I have red a few BL books and want to buy more but i don't know which ones i should buy
the ones i already have are
Malakith,Shadow king,The entire Word Bearers serie,The first heretic,The malus darkblade books,Horus rising.

As you might have noticed i prevere books with the 'evil' guys as main characters.
any sugestions are welcome.


----------



## bobss (May 18, 2008)

Warhammer 40,000, with antagonistic protagonists (If that is even grammatically feasible): _Soul Hunter _(Please don't engage me in a debate as to whether or not the Night Lords aboard the _Covanent of Blood _were evil, or perspective-evil...), _Storm of Iron_... essentially Iron Warriors* doing what they do best*... _Salamander_ for the occassional glimpse of the Dragon Warriors; a unique Chaos Warband... and perhaps _Blood Gorgons_*, in the future, with its unique synopsis, and the -quite simply- awesome World Eater-esque Astartes upon the cover, brandishing his chainaxe and serving a steaming hot cup of bitch-slapping...

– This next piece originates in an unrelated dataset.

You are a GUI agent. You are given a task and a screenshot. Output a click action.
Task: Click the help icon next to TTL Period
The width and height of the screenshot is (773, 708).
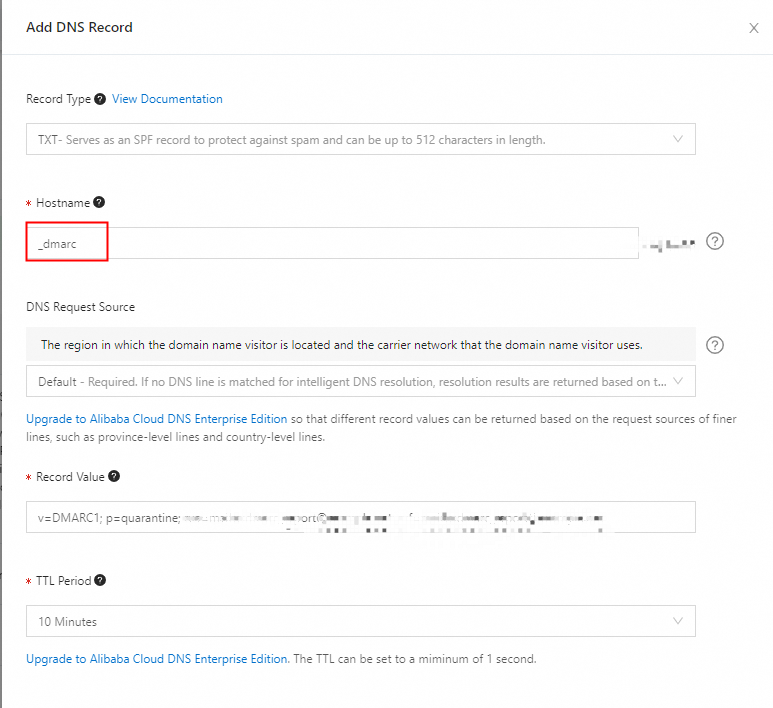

*Zou's strength (Yes, lack of plural here) is his visera-dripping action-sequences. So Zou + Badass Legion/Warband + Chainaxes = Win.

Fantasy: The Thanquol and Boneripper series seem's highly spoken-of, though... I can't really confirm or disclaim this... though why on earth is Boneripper mentioned? Isn't he more cyborg(rat) than... well, whatever in Sigmar's name he used to be? Um... Vampire Wars as I'm sure Dark Angel has spoken of, the_ *Nagash Trilogy *_is impressive and I simply adore the _*Sigmar Trilogy*_, with_ Empire _featuring some nice plot-twists and evilness...


----------



## Khorne's Fist (Jul 18, 2008)

If you've read _Horus Rising_, keep going with the HH books. Well worth the investment in time and money. Except for _Battle for the Abyss_ and _Descent of Angels_. Avoid them like a dose of the clap.


----------



## gen.ahab (Dec 22, 2009)

For the love of jesus, read Heldenhammer. One of the best, and most entertaining, BL books I have ever read. Only one fault, that I care to mention, be prepared for a lot of head shots.


----------



## World Eater XII (Dec 12, 2008)

Daemon world is well worth a pick up!

Blood for the blood god is a good fantasy book! not exceptional but a good read none the less,


----------



## AK74Bob (Oct 2, 2010)

_Lord of the Night_ is an older Night Lords book. Also _Fulgrim_ and _Legion_ are good as well.


----------



## jasonbob (Sep 6, 2010)

If your into audio books I just finished listening to Aenarion while painting and thought it was great. Much better voice acting and sound effects than usual


----------



## World Eater XII (Dec 12, 2008)

Throne of lies is another good quality audio book aswell!


----------



## Lord of the Night (Nov 18, 2009)

The Word Bearers series is a very good, focuses around the bad guys, it contains _Dark Apostle_, _Dark Disciple_ and _Dark Creed_, so if you can find it get it now. I would also recommend _Soul Hunter_, start of a brilliant series, or the Horus Heresy series, truly fantastic.

The _Tome of Fire_ trilogy is also a great series not just for the Sons of Vulkan, the Dragon Warriors are among my favourite bad guys of 40k, mainly because they look positively badass, they are tough as hell and one of the more likeable Chaos Space Marine warbands.


----------



## cain the betrayer (Oct 12, 2009)

I went and got grey seer due my prefrence for fantasy and starting a skaven army soon 
and Lord of the Night i already got the word bearers serie.


----------



## bobss (May 18, 2008)

cain the betrayer said:


> I went and got grey seer due my prefrence for fantasy and starting a skaven army soon
> and Lord of the Night i already got the word bearers serie.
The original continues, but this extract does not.